In the first participation on the Java category of SV-COMP 2024, SWAT reached fourth place with 566 out of 828 total points while MLB [7], the winning candidate, scored 676 points. Overall, SWAT correctly classified \(68\%\) of test cases.Figure 2a visualizes the result distribution for test cases containing violations and those without. The number of correctly classified cases is similar for both groups. However, due to issues during witness generation, several correctly identified violations did not produce correct witnesses. Hence, without considering the witnesses, the number of identified violations rises significantly from \(68\%\) to \(83\%\). Generally, DSE frameworks are expected to identify violations (one concrete path) better than proving their absence (full state-space exploration). This is also reflected in the distribution of timeouts, with a five times increase between violation and safe test cases.

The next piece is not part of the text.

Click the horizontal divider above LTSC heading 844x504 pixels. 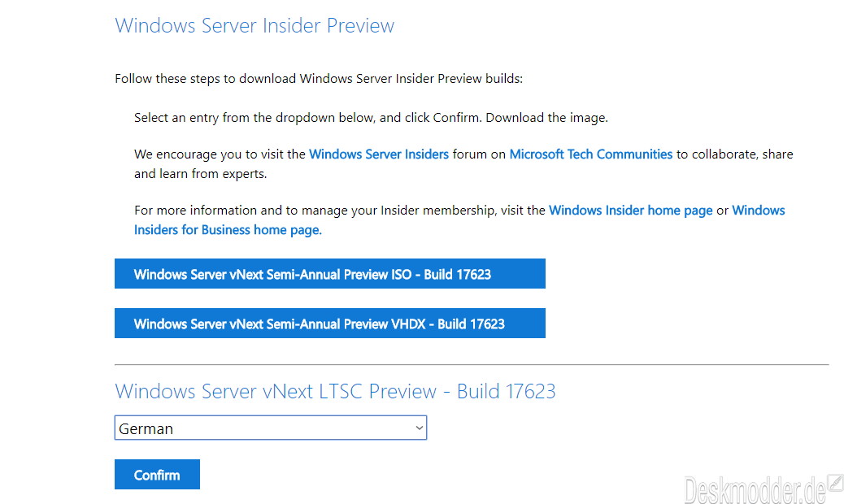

Roughly \(10\%\) of test cases are labeled as unknown by SWAT. This case comprises several possibilities: Out-of-scope invocations without a symbolic model, inability to determine satisfiability or unsupported behavior such as uncaught exceptions.

Fig. 2.
figure 2

SWAT results divided based on the ground truth of each test case (a) and results for each subcategory of the Java category (b).

Further dividing the results based on the different subgroups (see Figure 2b) highlights differences in the status distributions. SWAT generally performs well for regression test categories, as these usually test specific functionalities, resulting in small programs that do not lead to a state space explosion. With the increasing complexity of test suites, the number of timeouts is expected to rise. The Jayhorn recursive test cases cause many timeouts as SWAT currently does not support advanced recursion handling. Lastly, SWAT is holistically unable to solve the test cases provided by the Juliet test suite due to the extensive use of socket connections, which require explicit mocking.

While the results demonstrate the impact of state space explosion on the performance of DSE engines, generally, the results highlight the potential of SWAT, especially when considering the overhead incurred by starting a new JVM instance for each run of the test case. In SWAT’s current form, this causes instrumentation at each iteration whereas test cases that can be re-initiated without restarting the JVM would result in significantly faster executions.

4 Software Project

SWAT is developed by the Institute for IT Security at the University of Lübeck and published on GitHub [12] under the BSD 2-Clause. Installation instructions, documentation, and examples can be found on our GitHub Page [11]. Global configuration options chosen for the participation include the exclusive usage of the Z3 [14] solver, a breadth-first search strategy, and an SV-COMP specific driver modules inside the symbolic explorer and executor.